Looking ahead: The Champagne Queen, Petra Durst-Benning

This is the second book in the Century trilogy. I’ve read book one and reviewed it here. In While the World is Still Asleep, we followed the fortunes of three girls in Berlin. Jo, Clara and Isabelle discovered the new freedom which cycling brought them. That was Jo’s book; this is Isabelle’s.

Isabelle has eloped with handsome, dashing Leon and now lives with his parents in the Palatinate. She’s cut all ties with home and finds herself bored and lonely. It’s lucky she’s still so in love with Leon or life would be grim indeed. Then Leon inherits a champagne-producing estate and they move to France, full of hope for a new and better life. Unfortunately, the estate is run down, there’s no money and a scheming woman is out to undermine the Feiningers and buy the land from them. Worse still, Leon is selfish and seems keener on winning cycle races than on settling down to be a vigneron. As so often in Petra Durst-Benning’s stories, the woman has to do the work. It’s a long, hard road, full of unseen disasters but eventually Isabelle makes herself the Champagne Queen.

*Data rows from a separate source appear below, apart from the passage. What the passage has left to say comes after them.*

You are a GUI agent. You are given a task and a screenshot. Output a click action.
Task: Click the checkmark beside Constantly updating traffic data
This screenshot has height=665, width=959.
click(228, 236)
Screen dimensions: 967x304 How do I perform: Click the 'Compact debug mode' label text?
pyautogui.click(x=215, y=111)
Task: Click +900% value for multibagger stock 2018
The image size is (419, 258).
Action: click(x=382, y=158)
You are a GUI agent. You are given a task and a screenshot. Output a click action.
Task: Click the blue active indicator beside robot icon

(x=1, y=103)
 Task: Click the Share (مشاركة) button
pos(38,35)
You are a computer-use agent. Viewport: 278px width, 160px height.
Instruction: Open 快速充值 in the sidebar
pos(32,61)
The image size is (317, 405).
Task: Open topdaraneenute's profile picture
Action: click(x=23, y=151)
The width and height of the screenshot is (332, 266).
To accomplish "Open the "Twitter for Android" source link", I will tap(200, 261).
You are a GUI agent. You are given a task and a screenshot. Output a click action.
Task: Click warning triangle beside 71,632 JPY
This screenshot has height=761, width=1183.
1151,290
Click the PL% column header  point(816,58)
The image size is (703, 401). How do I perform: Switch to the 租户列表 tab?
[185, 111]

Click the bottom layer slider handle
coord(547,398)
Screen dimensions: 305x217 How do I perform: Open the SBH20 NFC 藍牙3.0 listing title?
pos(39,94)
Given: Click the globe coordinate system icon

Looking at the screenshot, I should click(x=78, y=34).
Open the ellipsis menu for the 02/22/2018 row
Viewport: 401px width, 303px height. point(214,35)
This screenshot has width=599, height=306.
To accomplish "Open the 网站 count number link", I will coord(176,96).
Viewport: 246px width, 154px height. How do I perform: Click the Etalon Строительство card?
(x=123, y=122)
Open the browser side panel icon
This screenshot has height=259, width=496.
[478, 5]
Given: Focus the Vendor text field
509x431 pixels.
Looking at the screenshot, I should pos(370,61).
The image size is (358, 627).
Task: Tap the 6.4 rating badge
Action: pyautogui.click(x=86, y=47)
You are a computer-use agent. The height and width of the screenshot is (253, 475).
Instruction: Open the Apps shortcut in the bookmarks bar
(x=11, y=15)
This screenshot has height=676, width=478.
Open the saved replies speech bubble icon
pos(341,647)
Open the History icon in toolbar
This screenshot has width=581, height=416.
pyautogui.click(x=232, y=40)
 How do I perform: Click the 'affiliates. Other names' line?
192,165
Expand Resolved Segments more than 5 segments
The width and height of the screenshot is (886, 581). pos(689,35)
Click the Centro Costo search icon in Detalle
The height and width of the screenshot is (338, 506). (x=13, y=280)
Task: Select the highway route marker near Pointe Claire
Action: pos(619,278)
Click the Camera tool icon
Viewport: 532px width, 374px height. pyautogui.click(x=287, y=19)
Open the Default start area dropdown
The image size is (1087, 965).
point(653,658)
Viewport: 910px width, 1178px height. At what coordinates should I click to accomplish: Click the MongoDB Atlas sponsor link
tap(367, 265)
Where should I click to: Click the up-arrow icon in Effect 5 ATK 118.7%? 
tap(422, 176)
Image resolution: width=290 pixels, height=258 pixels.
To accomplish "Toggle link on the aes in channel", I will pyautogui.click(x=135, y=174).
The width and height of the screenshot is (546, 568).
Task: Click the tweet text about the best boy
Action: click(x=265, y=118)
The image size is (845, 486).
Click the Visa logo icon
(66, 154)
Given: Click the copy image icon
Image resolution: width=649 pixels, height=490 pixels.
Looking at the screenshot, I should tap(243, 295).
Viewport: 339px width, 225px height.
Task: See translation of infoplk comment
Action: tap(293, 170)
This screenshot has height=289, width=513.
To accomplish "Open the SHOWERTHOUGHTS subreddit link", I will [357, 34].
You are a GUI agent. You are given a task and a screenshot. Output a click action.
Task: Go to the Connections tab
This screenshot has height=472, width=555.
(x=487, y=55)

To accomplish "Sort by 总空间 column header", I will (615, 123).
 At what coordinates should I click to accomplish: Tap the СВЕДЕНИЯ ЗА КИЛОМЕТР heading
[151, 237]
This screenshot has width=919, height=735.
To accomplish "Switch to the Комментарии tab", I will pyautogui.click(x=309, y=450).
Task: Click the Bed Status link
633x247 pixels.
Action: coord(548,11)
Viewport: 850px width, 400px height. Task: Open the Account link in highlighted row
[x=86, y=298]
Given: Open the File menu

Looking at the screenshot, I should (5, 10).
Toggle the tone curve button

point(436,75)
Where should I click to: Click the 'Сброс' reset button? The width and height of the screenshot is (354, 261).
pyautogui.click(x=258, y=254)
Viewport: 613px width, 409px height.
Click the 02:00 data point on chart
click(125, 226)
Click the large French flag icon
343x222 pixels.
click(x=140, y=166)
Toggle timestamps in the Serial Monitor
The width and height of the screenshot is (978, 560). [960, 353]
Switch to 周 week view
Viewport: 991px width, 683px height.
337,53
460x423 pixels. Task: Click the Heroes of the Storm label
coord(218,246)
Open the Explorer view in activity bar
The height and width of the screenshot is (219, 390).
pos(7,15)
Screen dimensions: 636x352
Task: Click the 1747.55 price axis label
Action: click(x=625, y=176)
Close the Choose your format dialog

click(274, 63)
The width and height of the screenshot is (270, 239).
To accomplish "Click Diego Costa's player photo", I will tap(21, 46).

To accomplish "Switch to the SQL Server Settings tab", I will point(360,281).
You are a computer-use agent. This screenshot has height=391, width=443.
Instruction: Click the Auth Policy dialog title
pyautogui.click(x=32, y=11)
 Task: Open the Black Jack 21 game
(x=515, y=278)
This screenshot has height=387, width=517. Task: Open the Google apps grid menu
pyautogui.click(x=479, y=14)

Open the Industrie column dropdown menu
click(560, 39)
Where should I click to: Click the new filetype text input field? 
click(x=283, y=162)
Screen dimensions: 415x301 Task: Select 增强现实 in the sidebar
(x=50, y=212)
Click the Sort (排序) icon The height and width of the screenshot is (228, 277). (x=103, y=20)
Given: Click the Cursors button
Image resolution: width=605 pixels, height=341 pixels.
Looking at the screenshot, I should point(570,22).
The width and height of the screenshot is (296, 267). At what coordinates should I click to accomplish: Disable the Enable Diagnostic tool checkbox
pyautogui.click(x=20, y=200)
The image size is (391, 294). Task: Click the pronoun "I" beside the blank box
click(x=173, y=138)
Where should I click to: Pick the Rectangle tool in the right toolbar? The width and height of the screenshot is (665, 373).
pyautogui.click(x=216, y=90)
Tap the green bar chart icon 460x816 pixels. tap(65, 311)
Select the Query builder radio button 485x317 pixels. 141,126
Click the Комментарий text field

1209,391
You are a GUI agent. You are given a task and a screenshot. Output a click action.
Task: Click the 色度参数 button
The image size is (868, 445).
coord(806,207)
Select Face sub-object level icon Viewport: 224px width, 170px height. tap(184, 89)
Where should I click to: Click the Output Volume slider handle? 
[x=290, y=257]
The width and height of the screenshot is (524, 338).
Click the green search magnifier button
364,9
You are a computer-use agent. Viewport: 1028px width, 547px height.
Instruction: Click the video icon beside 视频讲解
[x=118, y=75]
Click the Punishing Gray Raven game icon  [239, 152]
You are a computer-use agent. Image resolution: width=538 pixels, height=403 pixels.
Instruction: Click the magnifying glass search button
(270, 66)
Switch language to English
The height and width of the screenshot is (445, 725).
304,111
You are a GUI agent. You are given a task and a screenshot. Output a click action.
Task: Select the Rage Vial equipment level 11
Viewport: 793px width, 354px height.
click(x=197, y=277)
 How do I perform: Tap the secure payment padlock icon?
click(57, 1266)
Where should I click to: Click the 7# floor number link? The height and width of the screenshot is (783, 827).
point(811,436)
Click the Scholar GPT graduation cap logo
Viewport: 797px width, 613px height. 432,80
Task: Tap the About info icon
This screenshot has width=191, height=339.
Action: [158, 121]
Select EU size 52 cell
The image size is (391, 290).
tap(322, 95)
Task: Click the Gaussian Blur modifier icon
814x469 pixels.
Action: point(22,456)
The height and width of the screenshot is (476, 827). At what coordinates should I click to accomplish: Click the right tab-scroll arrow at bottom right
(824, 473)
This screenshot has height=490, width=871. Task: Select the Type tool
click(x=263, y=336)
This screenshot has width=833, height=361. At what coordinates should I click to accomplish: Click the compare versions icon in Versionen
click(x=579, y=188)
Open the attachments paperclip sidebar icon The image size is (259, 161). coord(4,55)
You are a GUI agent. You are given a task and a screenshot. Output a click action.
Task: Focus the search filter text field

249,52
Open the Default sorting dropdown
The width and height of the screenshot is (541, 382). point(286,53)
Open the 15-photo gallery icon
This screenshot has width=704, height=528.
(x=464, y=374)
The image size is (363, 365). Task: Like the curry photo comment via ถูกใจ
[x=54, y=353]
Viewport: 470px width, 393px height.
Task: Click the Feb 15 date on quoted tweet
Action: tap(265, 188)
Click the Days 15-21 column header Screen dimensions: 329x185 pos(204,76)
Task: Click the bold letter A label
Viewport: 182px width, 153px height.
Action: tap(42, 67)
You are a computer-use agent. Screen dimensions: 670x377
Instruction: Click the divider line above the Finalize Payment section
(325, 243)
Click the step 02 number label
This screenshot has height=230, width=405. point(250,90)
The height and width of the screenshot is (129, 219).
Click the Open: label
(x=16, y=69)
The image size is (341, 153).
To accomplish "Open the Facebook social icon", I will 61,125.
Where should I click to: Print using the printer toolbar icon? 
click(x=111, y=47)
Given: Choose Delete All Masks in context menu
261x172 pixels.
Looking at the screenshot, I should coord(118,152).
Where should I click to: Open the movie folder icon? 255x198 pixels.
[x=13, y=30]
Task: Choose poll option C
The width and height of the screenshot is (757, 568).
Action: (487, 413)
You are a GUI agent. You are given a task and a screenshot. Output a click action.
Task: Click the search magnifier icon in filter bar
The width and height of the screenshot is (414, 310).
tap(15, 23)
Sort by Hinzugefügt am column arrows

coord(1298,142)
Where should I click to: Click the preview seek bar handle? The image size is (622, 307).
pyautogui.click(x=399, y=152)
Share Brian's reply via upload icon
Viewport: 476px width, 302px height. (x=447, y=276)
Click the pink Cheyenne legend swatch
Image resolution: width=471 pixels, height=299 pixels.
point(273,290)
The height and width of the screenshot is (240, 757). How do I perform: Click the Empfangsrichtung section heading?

These sagas about women in the late nineteenth century are made interesting by the descriptions of the landscapes of different parts of Europe and the detail about how people earn their living. The Glassblower Trilogy is full of fascinating information about glass blowing in Germany. In book one of the Century Trilogy we learn about the cycling revolution. This book about champagne is very beguiling. It’s easy to fall in love with the country, the people and with champagne. I felt like opening a bottle! Petra Durst-Benning’s books are heavily research based but the information provided is not intrusive, just part of the story. My only disappointment with the books is that there’s no humour in them. Those poor women and what they put up with! Book three will be about Clara and I’ll be reading it.

This book was translated by Edwin Miles. It’s an AmazonCrossing book and will be out on 20th September. I read it courtesy of NetGalley.